Federated learning (FL) enables a loose set of participating clients to collaboratively learn a global model via coordination by a central server and with no need for data sharing. Existing FL approaches that rely on complex algorithms with massive models, such as deep neural networks (DNNs), suffer from computation and communication bottlenecks. In this paper, we first propose FedHDC, a federated learning framework based on hyperdimensional computing (HDC). FedHDC allows for fast and light-weight local training on clients, provides robust learning, and has smaller model communication overhead compared to learning with DNNs. However, current HDC algorithms get poor accuracy when classifying larger & more complex images, such as CIFAR10. To address this issue, we design FHDnn, which complements FedHDC with a self-supervised contrastive learning feature extractor. We avoid the transmission of the DNN and instead train only the HDC learner in a federated manner, which accelerates learning, reduces transmission cost, and utilizes the robustness of HDC to tackle network errors. We present a formal analysis of the algorithm and derive its convergence rate both theoretically, and show experimentally that FHDnn converges 3$\times$ faster vs. DNNs. The strategies we propose to improve the communication efficiency enable our design to reduce communication costs by 66$\times$ vs. DNNs, local client compute and energy consumption by ~1.5 - 6$\times$, while being highly robust to network errors. Finally, our proposed strategies for improving the communication efficiency have up to 32$\times$ lower communication costs with good accuracy.

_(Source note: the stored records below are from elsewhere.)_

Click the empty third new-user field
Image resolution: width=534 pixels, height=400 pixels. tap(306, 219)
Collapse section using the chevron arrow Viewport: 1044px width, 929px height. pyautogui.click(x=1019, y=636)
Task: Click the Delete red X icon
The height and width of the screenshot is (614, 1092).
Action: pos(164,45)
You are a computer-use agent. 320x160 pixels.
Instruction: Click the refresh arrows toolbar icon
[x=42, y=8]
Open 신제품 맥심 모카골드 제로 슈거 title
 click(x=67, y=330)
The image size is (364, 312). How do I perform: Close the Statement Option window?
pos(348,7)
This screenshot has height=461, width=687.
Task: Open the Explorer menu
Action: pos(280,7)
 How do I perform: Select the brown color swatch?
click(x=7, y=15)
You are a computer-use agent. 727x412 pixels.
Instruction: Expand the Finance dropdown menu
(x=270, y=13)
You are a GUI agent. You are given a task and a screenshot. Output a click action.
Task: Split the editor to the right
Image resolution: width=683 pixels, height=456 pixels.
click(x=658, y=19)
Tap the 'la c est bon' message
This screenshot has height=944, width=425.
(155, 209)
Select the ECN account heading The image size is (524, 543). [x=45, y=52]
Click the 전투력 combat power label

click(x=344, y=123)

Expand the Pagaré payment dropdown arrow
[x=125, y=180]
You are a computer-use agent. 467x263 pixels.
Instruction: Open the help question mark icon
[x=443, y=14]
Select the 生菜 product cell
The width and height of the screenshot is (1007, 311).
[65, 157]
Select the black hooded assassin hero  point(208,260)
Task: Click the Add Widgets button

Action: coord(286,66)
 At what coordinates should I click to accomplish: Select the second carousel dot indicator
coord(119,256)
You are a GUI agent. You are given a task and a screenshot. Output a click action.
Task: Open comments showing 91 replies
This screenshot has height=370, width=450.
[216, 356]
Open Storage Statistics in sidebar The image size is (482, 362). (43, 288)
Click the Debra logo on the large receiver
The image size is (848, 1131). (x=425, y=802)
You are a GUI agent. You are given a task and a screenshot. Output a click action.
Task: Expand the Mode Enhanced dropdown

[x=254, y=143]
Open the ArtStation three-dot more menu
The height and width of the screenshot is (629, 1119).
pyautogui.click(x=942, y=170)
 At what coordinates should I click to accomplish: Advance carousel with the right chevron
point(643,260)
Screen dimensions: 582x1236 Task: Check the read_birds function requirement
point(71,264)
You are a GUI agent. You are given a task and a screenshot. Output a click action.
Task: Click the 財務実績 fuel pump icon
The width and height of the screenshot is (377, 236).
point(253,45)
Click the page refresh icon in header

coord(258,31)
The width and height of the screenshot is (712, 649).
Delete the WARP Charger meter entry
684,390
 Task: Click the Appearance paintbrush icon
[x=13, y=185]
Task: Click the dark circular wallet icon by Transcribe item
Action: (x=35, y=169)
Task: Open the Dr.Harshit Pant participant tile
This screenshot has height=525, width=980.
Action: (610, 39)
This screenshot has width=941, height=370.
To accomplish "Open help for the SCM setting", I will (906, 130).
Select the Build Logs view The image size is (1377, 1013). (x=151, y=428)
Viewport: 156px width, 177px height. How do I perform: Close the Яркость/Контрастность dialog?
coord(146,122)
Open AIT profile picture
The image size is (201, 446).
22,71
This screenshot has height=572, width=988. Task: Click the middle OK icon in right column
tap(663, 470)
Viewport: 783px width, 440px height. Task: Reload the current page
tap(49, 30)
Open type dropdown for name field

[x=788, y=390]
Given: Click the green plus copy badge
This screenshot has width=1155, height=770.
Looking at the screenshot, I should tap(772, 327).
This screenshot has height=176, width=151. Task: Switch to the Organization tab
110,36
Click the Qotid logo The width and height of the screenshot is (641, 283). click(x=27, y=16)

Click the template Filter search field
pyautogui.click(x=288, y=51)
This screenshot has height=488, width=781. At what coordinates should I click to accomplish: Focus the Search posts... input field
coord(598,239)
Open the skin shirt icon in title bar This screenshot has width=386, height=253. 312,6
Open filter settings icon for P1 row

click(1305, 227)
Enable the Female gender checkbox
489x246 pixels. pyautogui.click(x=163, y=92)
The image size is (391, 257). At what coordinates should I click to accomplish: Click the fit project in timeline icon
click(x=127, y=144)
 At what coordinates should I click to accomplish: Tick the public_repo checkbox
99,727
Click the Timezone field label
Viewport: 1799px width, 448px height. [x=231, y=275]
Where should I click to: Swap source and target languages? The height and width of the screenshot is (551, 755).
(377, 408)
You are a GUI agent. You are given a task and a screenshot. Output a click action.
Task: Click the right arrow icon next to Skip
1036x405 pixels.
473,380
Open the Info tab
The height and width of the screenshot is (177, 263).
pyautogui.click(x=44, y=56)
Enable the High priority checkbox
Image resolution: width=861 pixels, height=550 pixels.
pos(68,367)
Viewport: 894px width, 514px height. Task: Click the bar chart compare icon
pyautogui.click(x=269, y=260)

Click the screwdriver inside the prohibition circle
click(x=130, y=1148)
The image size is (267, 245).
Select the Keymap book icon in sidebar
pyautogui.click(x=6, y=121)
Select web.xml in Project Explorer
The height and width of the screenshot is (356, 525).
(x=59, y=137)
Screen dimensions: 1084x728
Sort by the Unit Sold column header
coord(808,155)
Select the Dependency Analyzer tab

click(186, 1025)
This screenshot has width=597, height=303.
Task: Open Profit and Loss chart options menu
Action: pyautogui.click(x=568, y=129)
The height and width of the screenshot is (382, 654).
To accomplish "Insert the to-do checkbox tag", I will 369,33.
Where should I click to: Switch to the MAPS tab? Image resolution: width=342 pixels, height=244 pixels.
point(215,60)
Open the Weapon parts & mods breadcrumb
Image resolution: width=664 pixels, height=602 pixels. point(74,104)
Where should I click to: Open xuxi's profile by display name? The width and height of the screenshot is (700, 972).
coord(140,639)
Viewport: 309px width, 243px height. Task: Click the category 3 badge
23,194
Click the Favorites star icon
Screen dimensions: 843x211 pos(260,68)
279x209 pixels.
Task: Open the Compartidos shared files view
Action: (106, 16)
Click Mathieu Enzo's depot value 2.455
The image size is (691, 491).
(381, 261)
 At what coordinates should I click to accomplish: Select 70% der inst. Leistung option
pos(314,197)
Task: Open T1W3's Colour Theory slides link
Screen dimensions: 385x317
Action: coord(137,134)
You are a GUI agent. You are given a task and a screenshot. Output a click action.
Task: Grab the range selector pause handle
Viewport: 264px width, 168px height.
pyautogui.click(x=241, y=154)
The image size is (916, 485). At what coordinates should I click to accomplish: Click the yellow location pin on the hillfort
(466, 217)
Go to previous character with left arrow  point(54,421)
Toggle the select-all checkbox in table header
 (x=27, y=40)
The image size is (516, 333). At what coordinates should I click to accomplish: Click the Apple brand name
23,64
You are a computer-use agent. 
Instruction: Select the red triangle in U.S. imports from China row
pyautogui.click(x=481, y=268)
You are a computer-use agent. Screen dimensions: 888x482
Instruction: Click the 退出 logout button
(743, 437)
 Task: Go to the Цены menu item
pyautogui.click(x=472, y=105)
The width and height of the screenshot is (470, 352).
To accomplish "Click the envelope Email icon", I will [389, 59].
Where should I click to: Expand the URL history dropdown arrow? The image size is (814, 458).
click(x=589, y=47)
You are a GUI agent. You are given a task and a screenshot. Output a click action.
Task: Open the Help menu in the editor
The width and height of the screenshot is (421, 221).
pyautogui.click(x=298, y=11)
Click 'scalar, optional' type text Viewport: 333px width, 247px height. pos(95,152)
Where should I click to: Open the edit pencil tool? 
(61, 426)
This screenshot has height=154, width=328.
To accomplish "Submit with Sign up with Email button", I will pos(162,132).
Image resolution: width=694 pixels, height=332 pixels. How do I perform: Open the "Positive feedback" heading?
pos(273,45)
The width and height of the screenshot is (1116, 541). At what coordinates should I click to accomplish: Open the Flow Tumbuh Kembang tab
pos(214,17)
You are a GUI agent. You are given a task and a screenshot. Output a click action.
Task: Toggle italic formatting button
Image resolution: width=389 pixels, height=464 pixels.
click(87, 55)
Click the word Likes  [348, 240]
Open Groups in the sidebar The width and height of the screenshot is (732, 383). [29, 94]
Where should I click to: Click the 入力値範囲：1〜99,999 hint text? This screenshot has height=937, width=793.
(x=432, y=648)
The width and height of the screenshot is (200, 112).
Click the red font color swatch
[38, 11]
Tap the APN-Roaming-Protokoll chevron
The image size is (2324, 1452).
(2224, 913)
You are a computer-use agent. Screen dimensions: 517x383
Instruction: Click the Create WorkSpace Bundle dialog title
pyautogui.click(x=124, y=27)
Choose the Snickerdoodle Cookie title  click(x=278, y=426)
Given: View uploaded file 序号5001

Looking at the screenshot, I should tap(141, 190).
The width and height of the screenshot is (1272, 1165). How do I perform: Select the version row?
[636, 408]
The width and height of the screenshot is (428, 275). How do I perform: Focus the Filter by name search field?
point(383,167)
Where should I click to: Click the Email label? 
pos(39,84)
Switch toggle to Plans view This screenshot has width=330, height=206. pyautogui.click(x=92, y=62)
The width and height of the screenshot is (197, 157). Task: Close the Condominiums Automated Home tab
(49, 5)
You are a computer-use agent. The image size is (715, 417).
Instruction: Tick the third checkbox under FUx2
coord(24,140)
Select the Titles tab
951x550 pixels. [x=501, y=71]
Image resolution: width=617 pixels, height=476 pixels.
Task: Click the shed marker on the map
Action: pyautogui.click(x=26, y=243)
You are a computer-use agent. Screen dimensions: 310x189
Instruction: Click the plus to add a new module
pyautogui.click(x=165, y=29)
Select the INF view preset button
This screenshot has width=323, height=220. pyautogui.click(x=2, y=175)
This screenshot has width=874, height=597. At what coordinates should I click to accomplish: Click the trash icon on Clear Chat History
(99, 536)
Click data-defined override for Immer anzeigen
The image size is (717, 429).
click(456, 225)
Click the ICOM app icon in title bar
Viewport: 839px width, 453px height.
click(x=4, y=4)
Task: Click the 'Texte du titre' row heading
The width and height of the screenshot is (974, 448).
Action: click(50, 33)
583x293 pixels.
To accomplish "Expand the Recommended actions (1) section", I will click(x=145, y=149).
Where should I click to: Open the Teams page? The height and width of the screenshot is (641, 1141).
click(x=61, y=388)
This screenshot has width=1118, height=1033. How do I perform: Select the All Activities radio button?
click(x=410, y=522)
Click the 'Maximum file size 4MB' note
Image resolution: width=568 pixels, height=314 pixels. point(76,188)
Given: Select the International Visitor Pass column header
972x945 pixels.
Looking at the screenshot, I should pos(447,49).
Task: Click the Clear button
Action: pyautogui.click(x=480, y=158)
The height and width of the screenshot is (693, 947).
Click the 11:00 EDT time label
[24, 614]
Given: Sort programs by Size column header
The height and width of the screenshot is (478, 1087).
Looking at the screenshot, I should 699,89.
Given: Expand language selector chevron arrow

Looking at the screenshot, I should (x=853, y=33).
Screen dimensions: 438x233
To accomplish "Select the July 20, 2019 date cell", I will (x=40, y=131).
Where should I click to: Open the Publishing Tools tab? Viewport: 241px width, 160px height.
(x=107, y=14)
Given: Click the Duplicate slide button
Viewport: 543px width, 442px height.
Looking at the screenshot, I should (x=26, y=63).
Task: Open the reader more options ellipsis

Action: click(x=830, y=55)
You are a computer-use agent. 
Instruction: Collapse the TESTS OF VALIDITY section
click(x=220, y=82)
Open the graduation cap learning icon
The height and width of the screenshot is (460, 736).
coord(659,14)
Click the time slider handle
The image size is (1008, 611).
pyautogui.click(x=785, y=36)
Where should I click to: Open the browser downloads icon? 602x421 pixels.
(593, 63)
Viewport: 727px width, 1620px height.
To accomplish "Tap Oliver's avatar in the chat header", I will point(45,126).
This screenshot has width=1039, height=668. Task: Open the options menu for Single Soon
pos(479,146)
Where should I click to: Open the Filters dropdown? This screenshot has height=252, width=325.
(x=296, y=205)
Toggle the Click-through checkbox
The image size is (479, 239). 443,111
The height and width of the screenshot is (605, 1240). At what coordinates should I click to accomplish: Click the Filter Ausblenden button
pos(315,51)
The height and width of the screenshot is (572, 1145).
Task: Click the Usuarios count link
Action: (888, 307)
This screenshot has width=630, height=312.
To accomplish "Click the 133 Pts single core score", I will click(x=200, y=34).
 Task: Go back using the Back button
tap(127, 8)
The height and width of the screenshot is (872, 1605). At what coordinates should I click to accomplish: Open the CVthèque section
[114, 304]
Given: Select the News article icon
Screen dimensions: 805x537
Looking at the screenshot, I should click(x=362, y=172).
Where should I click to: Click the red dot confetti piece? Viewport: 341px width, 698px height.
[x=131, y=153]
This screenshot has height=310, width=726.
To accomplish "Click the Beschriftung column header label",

翻译：联邦学习（FL）使一组松散参与的客户端能够通过中央服务器协调协作学习全局模型，且无需共享数据。现有依赖于复杂算法（如深度神经网络，DNN）的大规模模型的FL方法，面临计算与通信瓶颈。本文首先提出FedHDC——一种基于超维度计算（HDC）的联邦学习框架。与基于DNN的学习相比，FedHDC支持客户端快速轻量级本地训练、具有鲁棒学习能力，且模型通信开销更小。然而，当前HDC算法在分类CIFAR10等更大更复杂图像时精度较低。为解决此问题，我们设计了FHDnn，其为FedHDC补充了自监督对比学习特征提取器。我们避免传输DNN，仅以联邦方式训练HDC学习器，从而加速学习、降低传输成本，并利用HDC的鲁棒性应对网络错误。我们对算法进行了形式化分析，从理论上推导了其收敛速率，实验表明FHDnn收敛速度比DNN快3倍。我们提出的通信效率优化策略使设计相比DNN降低66倍通信成本，客户端本地计算与能耗降低约1.5-6倍，同时对网络错误具有高度鲁棒性。最后，我们提出的通信效率改进策略在保持良好精度的同时，通信成本降低达32倍。